I was diagnosed with labyrinthitis by my GP just over two years ago. After having several weeks off work and takingStemetil three times a day, the symptoms returned to a level that I could cope with. However, two years later the symptoms are still present and vary from very slight to quite severe. The only advice I have received from my GP is to take time off work and to keep taking the medication. This is not at all practical and I was wondering whether the symptoms usually last this long? If so, is there anything more constructive I could be doing?

Answer

Labyrinthitis (inflammation of the inner ear) often occurs after a cold. It can be quite severe for several days, and sometimes even for a week or two. After this time, the brain 'compensates' for any permanent damage that may have occurred to the inner ear. It is unusual for the symptoms of dizziness to persist continuously for longer than this, although one can get periods of 'decompensation' which can occur many months afterwards. I do not recommend taking drugs like Stemetil for long periods of time - i usually tell patients only to take it when they experience an acute episode of dizziness. For dizziness that has lasted continuously for all this time, it would be worth ruling out other causes, such as Meniere's disease. This is particularly the case if you have other symptoms such as a feeling of fullness in the ear, hearing loss, or tinnitus (a noise in the ear). It is also true that, very rarely, tumours affecting the nerve of balance or the brain can also cause persisting dizziness and I would recommend you see an ENT specialist who can organise for you to have a special scan to investigate this.

Question

Over the past few months I have gained over two stone in weight and I am either freezing cold or sweating buckets.

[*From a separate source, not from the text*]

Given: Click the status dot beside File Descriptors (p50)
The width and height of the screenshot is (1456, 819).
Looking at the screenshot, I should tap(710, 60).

I have also starting getting a shooting pain in the calf of my right leg. My libido is non-existent.

Answer

First of all we need to look at the reasons why you might have gained this extra weight. Although there is not often one particular cause and for many people, weight gain does occur if they become less active but at the same time continue to eat the same amount of food. However as you have described these extra troubling symptoms we need to make sure that your hormones (these are important chemicals produced by special glands in the body) are working properly. We also need to see what effect gaining the extra two stone has had. I would recommend that you talk to your doctor about having special blood tests to check if your thyroid is working properly. Your doctor can also check the hormones that affect libido at the same time. You will also need to discuss what medicines you are taking as they can sometimes cause loss of libido. Gaining extra weight can also increase change the level of sugar in your body and cause a rise in cholesterol and blood pressure - again these can be easily checked by your doctor. Once these tests have been done then there are likely to be a number of treatments that can help. I hope you feel better soon.